To enhance documentation and maintenance practices, developers conventionally establish links between related software artifacts manually. Empirical research has revealed that developers frequently overlook this practice, resulting in significant information loss. To address this issue, automatic link recovery techniques have been proposed. However, these approaches primarily focused on improving prediction accuracy on randomly-split datasets, with limited attention given to the impact of data leakage and the generalizability of the predictive models. LinkFormer seeks to address these limitations. Our approach not only preserves and improves the accuracy of existing predictions but also enhances their alignment with real-world settings and their generalizability. First, to better utilize contextual information for prediction, we employ the Transformer architecture and fine-tune multiple pre-trained models on both textual and metadata information of issues and commits. Next, to gauge the effect of time on model performance, we employ two splitting policies during both the training and testing phases; randomly- and temporally-split datasets. Finally, in pursuit of a generic model that can demonstrate high performance across a range of projects, we undertake additional fine-tuning of LinkFormer within two distinct transfer-learning settings. Our findings support that to simulate real-world scenarios effectively, researchers must maintain the temporal flow of data when training models. Furthermore, the results demonstrate that LinkFormer outperforms existing methodologies by a significant margin, achieving a 48% improvement in F1-measure within a project-based setting. Finally, the performance of LinkFormer in the cross-project setting is comparable to its average performance within the project-based scenario.
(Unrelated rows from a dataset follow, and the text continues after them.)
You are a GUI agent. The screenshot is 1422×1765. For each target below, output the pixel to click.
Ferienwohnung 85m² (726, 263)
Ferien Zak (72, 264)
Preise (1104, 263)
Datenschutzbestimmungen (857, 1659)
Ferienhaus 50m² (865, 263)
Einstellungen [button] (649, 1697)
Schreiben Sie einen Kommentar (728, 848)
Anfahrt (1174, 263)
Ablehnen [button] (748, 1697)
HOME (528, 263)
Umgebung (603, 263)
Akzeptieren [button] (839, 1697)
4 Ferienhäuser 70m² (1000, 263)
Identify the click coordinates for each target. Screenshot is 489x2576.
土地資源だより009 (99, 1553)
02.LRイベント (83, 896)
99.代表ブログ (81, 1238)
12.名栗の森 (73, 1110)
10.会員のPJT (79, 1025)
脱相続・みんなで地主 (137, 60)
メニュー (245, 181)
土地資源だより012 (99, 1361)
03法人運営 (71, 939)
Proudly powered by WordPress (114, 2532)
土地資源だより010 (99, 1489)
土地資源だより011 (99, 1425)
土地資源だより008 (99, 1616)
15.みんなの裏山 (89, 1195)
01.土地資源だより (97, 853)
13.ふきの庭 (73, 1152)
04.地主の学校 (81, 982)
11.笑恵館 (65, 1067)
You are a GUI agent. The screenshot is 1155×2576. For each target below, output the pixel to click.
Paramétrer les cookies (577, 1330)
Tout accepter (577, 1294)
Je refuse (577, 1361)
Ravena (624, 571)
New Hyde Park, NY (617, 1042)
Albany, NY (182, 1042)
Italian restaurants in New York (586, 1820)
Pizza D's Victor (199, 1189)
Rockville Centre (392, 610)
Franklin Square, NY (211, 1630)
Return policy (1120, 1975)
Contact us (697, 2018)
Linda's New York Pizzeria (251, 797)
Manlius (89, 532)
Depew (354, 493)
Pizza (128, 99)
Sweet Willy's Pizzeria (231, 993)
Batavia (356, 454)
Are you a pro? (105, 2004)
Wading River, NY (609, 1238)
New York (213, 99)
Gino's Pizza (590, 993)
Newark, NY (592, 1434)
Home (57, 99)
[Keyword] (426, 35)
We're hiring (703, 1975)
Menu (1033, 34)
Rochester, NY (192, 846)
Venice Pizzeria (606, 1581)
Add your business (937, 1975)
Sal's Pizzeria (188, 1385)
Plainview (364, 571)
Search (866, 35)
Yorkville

翻译：为提升文档编制和项目维护实践，开发者通常手动建立相关软件工件之间的链接。实证研究表明，开发者常会忽略这一实践，导致大量信息丢失。为应对此问题，研究者提出了自动链接恢复技术。然而，现有方法主要侧重于提升随机划分数据集上的预测精度，而对数据泄露的影响及预测模型的泛化性关注有限。LinkFormer旨在弥补这些不足。我们的方法不仅保持并提升了现有预测的准确性，还增强了其与现实场景的契合度及泛化能力。首先，为更有效地利用上下文信息进行预测，我们采用Transformer架构，并对问题和提交的文本及元数据信息微调多个预训练模型。其次，为评估时间因素对模型性能的影响，我们在训练和测试阶段采用两种划分策略：随机划分数据集与时间划分数据集。最后，为探索能跨项目展示高性能的通用模型，我们在两种不同的迁移学习设置下对LinkFormer进行额外微调。研究结果表明，为有效模拟现实场景，研究者需在训练模型时保持数据的时间流。此外，实验结果证明LinkFormer在项目内设置下的F1值显著超越现有方法，提升了48%。在跨项目设置下，LinkFormer的性能与其在项目内场景中的平均性能相当。